Les qualités de Nancy et « Jack » furent
même si similaires, que le biographe de l’acteur, John Adolphus, les compara
ainsi, lorsqu’ils apparurent tous deux en 1789, dans The
Haunted Tower de Stephen
Storace :
« En
Adela, Storace était Bannister en jupons. La même naïveté, le même franc-parler, la même apparence d’honnêteté et de
chaleur affectueuse, les distinguaient tous deux. »
Bien qu’acteur et non chanteur de formation, ce baryton avait certaines facilités. Il
pouvait sans difficulté alterner ses rôles théâtraux et ses apparitions dans
les ballad operas programmés à
l’époque.

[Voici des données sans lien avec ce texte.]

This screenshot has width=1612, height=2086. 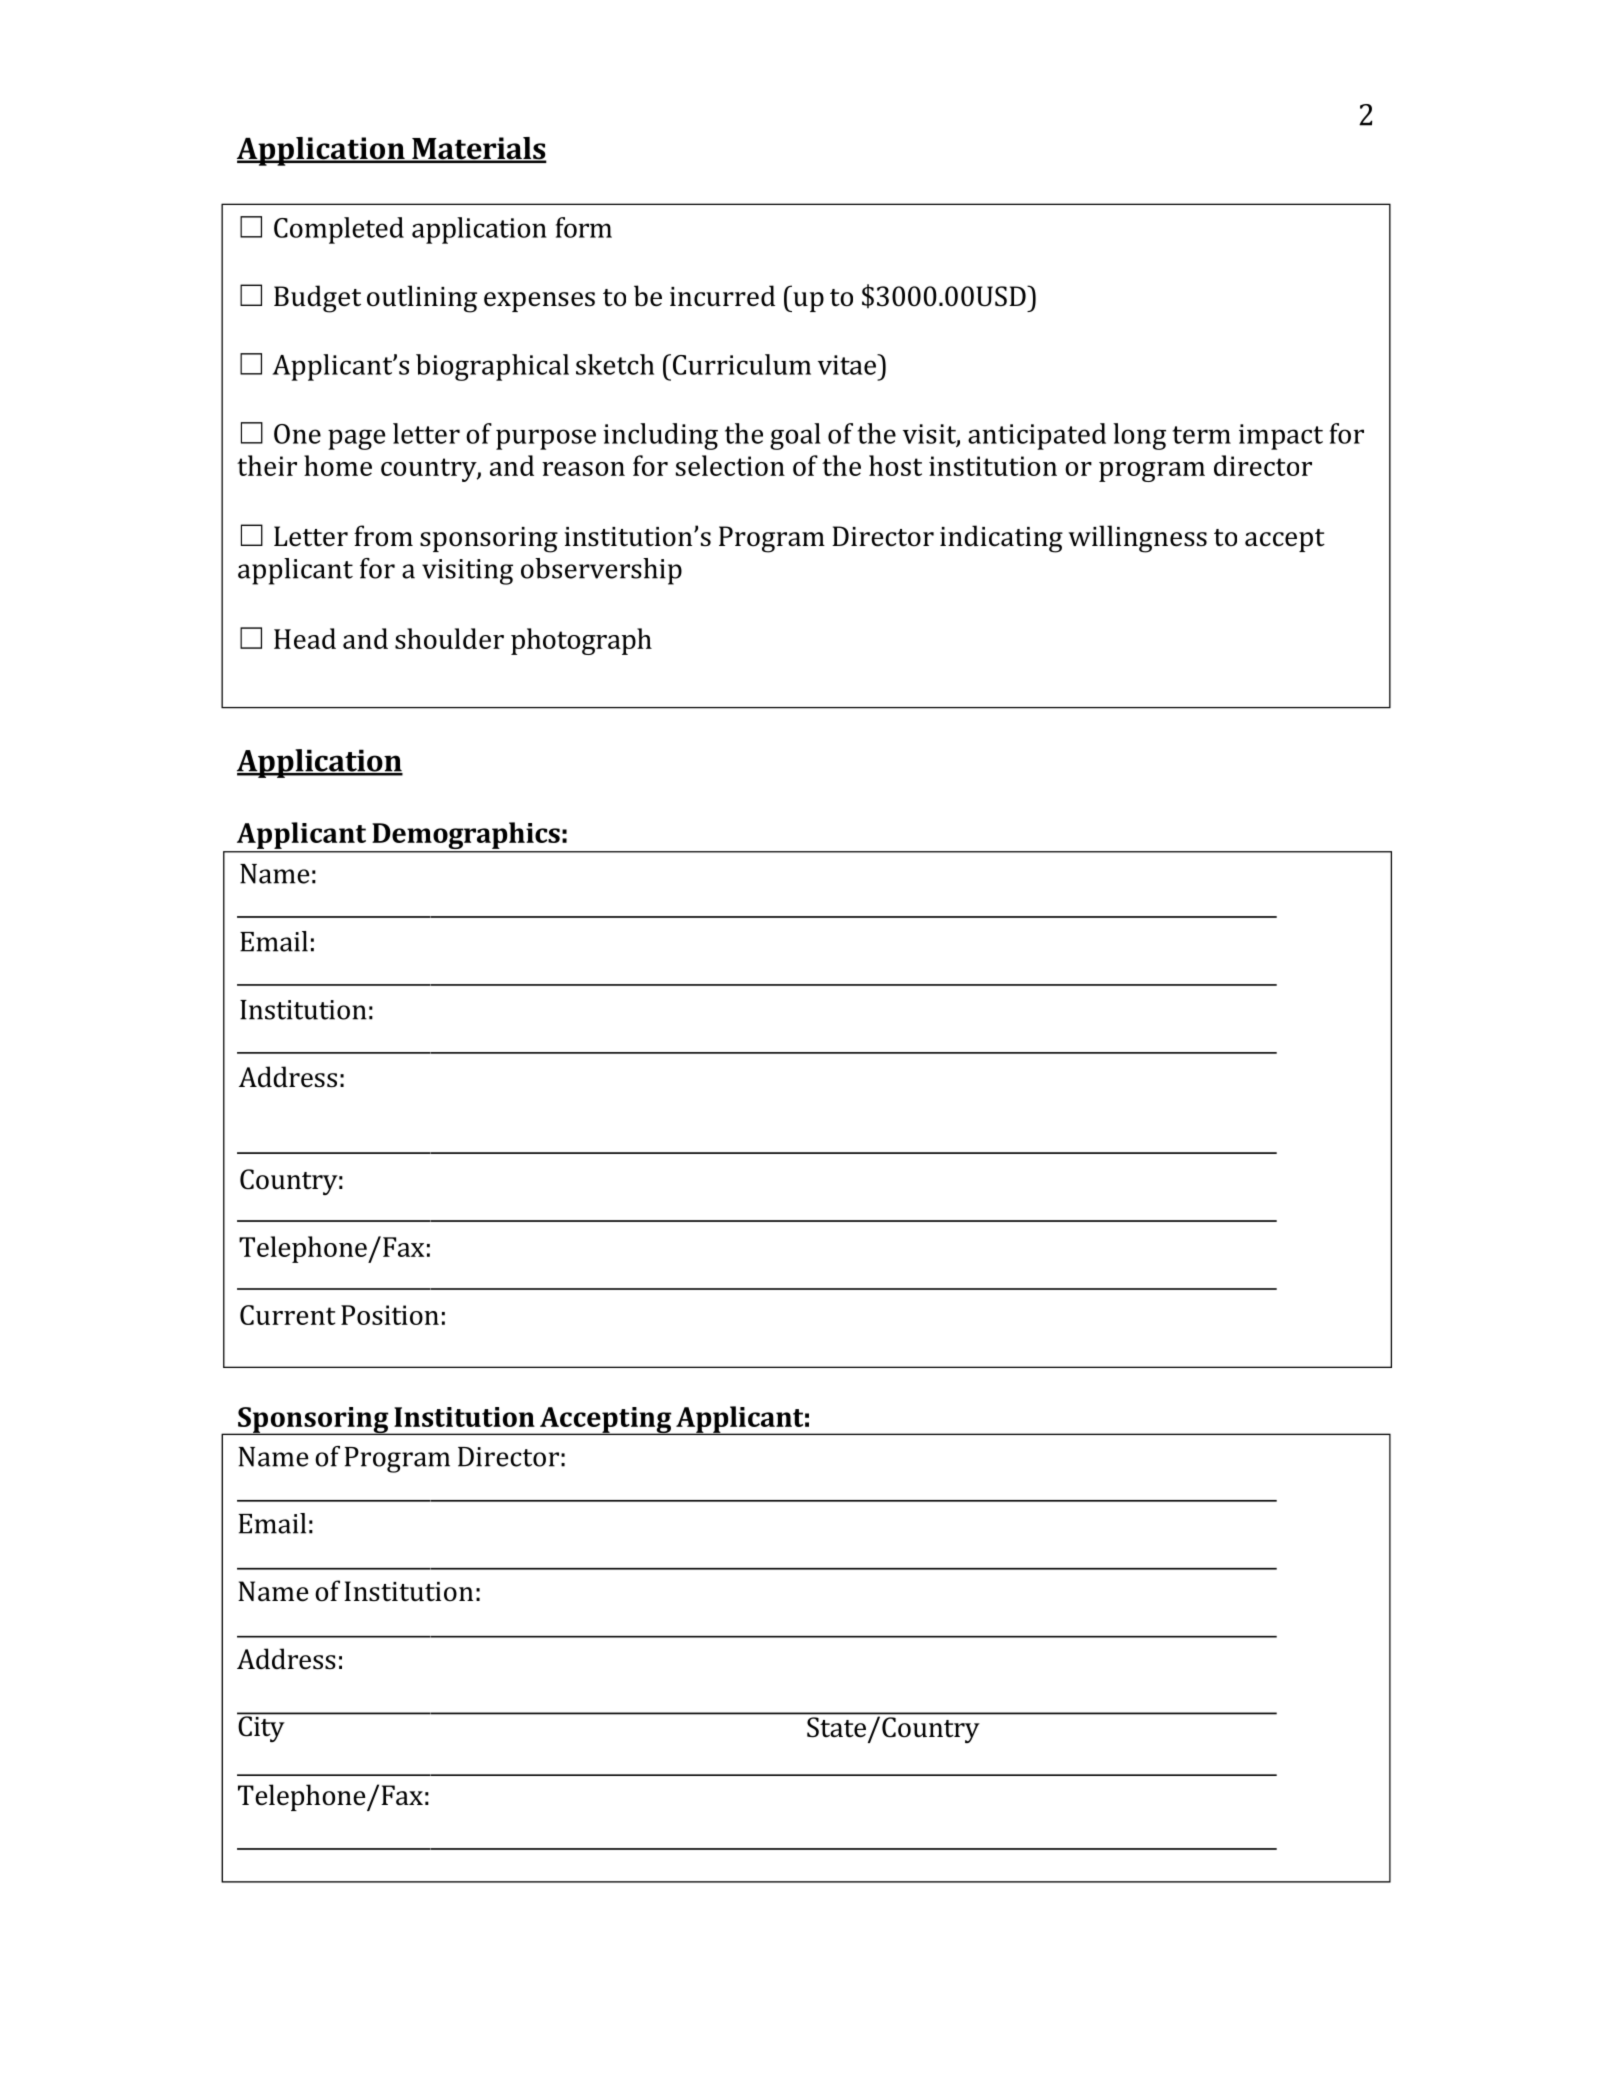 I want to click on term, so click(x=1201, y=435).
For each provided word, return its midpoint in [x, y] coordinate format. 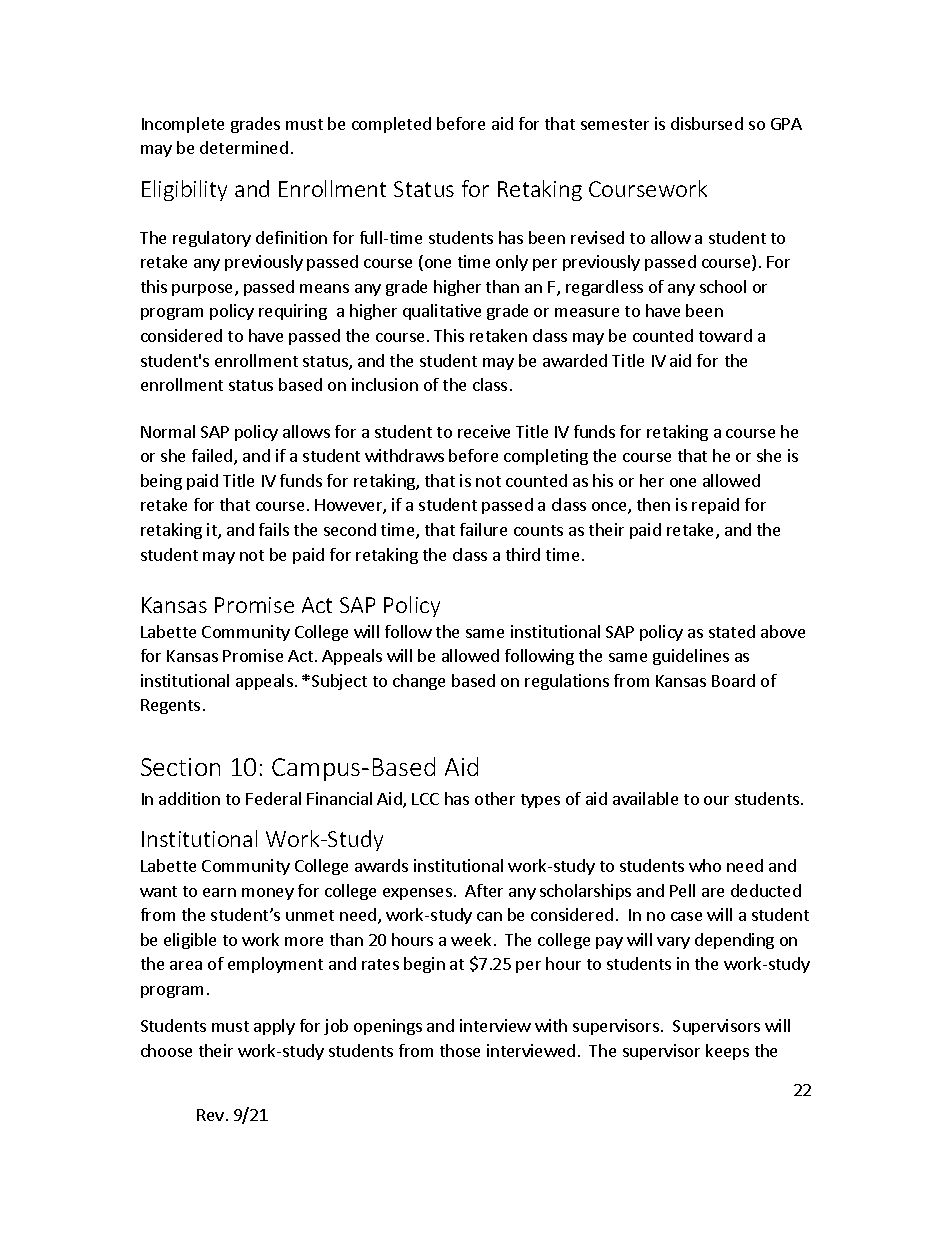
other [495, 798]
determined [244, 147]
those [460, 1050]
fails [274, 529]
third [523, 554]
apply [274, 1027]
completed [391, 125]
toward [725, 335]
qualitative [442, 312]
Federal [273, 798]
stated [732, 631]
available [645, 798]
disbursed [707, 123]
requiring [293, 312]
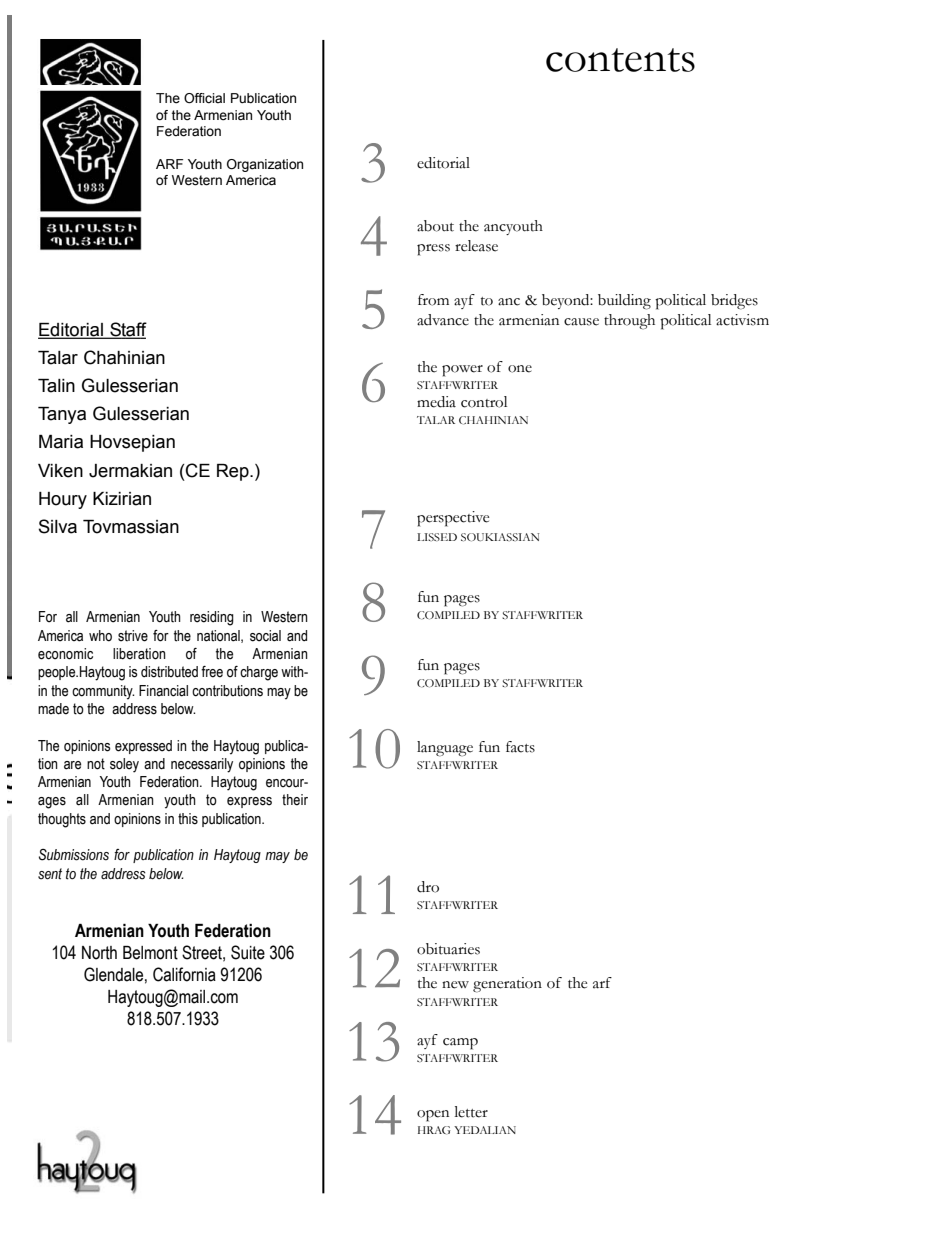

Il aurait eu une « voix pleine, ronde, claire, virile et
intelligible ».
Biographie
Né
le 12 mai 1760 à Deptford, John Bannister est le fils de Charles Bannister (1741-1804), un ancien employé devenu acteur
amateur puis professionnel, engagé en 1762 au théâtre de Haymarket, à Londres,
et par la suite au théâtre de Drury Lane. Il chantait également des rôles de
basse et en falsetto (sa Polly dans The
Beggar’s Opera était réputée.)
Doué
pour le dessin, John entre à la Royal Academy en 1777. Il étudie d’abord avec
De Loutherbourg, mais doit ensuite trouver un autre professeur, moins cher pour
les ressources familiales. Les talents d’imitation du jeune homme sont déjà
remarqués par ses condisciples. Bannister se lie d’amitié avec le futur grand
caricaturiste Thomas Rowlandson, et gardera, sa vie durant, son intérêt pour la
peinture.
John Bannister dans sa loge à Drury
Lane, 3 décembre 1783
par Thomas Rowlandson
(source : Wikigallery)
Il
finit par être auditionné par le grand acteur David Garrick (avec la scène
d’Hamlet devant le fantôme de son père). Ce dernier le prend sous son aile, et
le jeune Bannister fait ses débuts dans la soirée à bénéfice de son père
Charles, le 27 août 1778, où son talent d’imitation fait merveille. Garrick
l’instruit également pour le rôle de Zaphna, dans la tragédie de Mahomet (une adaptation d’après
Voltaire), face à « Perdita » Robinson en Palmira, le 11 novembre
1778. La mort de Garrick en janvier 1779 interrompt cet apprentissage d’emplois
tragiques. Le jeune comédien sera l’un des acteurs comiques les plus encensés
de sa génération.
Lors
de la saison de 1779-1780, « Jack » suit Charles Bannister à Drury-Lane. C’est le début de ses 37
ans de présence au sein de cette troupe, interrompue par des apparitions l’été
au Little Theatre in the Haymarket
(théâtre ouvert quand ceux de Covent Garden et Drury Lane ferment leurs portes).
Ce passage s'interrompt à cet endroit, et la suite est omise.